**Supplied passage**:
++++

It’s a quirk of fate that I happen to share a birthday with the U.S. Air Force, but it’s one that only helps drive home Secretary of the Air Force Heather Wilson’s comment that the service has been constantly flying combat missions for 26 years, since Operation Desert Storm in 1991. That’s more than a third of its 70 year history and nearly four fifths of my entire life. Wilson made her remarks on the first day of the Air Force Association’s (AFA) annual Air, Space, and Cyber Conference in Maryland.
Wilson went on to stress the need to restore the Air Force’s readiness, stabilize its budgets, and completely rethink how the service goes about conducting science and technology research. Her comments, as well as those of other senior leaders and industry partners who spoke at a number of panels, depicted an organization heavily engaged in present matters of national security – from tensions with North Korea to the ongoing fight against ISIS – as well as looking to transform itself to stay superior to any potential foe. Here are four takeaways from the opening day of the conference we at The War Zone think are especially important.
Readiness and budgets
Heather Wilson spent considerable time during her speech detailing a readiness crisis within her service. She said the Air Force was doing all it could to meet its operational demands, especially in the Middle East, as well as keep proficient in core national defense missions, such as nuclear deterrence.
“It is not fair for this nation to ask our commanders to keep saying ‘We got this’ right up to the point of failure, because we don’t got this,” Wilson declared. “Low readiness for a crisis doesn’t mean we won’t go. We will go. What it means is that fewer will come back.”
Wilson highlighted the issue with an anecdote from a recent trip to visit Air Force units service in the Middle East in the fight against ISIS. She noted how some B-52 bombers had flown more than 570 sorties without any routine maintenance and performed more than 700 "danger close" strikes that could potentially put the friendly forces they're supporting at risk. She explained it was a mission Boeing never intended the aircraft to perform when it finished the design in the 1950s and that the same crews would have a nuclear readiness review upon returning to their home station at Minot Air Force Base in North Dakota.

++++

**Exercise instructions**:
1) Print the portion of the Air Force passage that begins at the words "Wilson went on" and stops after the words "are especially important.".
2) Answer each question from the Air Force passage.
(a) For how many years has the service been constantly flying combat missions?
(b) In which state was the conference held?
(c) How many sorties had some B-52 bombers flown without any routine maintenance?
3) State whether each statement agrees with the Air Force passage. Give yes or no and quote the words that decide it.
(a) Wilson made her remarks on the first day of the conference.
(b) The B-52 crews would have a nuclear readiness review at a base in South Dakota.
(c) The War Zone offers four takeaways from the opening day of the conference.
The rows bear no relation to the Air Force passage.

++++

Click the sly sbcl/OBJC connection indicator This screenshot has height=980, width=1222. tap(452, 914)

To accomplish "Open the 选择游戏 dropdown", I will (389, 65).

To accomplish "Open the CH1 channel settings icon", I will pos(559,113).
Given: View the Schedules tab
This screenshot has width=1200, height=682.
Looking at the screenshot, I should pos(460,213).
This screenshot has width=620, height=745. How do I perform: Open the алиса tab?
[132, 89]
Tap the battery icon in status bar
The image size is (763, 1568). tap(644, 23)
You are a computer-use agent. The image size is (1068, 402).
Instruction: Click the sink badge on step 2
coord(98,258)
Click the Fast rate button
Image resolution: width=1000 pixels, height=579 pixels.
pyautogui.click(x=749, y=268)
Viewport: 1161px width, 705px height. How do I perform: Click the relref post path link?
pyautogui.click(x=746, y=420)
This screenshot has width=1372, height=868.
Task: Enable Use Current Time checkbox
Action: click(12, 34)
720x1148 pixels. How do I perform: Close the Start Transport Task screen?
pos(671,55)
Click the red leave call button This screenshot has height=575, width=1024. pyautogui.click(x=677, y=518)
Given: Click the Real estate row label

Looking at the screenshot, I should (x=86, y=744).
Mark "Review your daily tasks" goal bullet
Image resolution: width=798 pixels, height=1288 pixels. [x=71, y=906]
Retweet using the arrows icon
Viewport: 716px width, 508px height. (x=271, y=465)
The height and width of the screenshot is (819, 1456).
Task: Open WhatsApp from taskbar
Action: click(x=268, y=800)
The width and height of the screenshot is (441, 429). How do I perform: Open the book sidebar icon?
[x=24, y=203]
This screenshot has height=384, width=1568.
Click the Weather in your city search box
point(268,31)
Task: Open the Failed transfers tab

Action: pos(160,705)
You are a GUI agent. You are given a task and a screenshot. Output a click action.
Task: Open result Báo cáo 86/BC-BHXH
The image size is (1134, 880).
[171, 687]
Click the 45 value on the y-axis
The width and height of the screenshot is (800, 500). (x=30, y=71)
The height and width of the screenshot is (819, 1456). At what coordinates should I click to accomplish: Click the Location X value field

++++

**Results for the exercise**:
1)
Wilson went on to stress the need to restore the Air Force’s readiness, stabilize its budgets, and completely rethink how the service goes about conducting science and technology research. Her comments, as well as those of other senior leaders and industry partners who spoke at a number of panels, depicted an organization heavily engaged in present matters of national security – from tensions with North Korea to the ongoing fight against ISIS – as well as looking to transform itself to stay superior to any potential foe. Here are four takeaways from the opening day of the conference we at The War Zone think are especially important.

2)
(a) 26 years, since Operation Desert Storm in 1991.
(b) Maryland.
(c) More than 570.

3)
(a) Yes: "Wilson made her remarks on the first day of the Air Force Association’s (AFA) annual Air, Space, and Cyber Conference in Maryland."
(b) No: "upon returning to their home station at Minot Air Force Base in North Dakota."
(c) Yes: "Here are four takeaways from the opening day of the conference we at The War Zone think are especially important."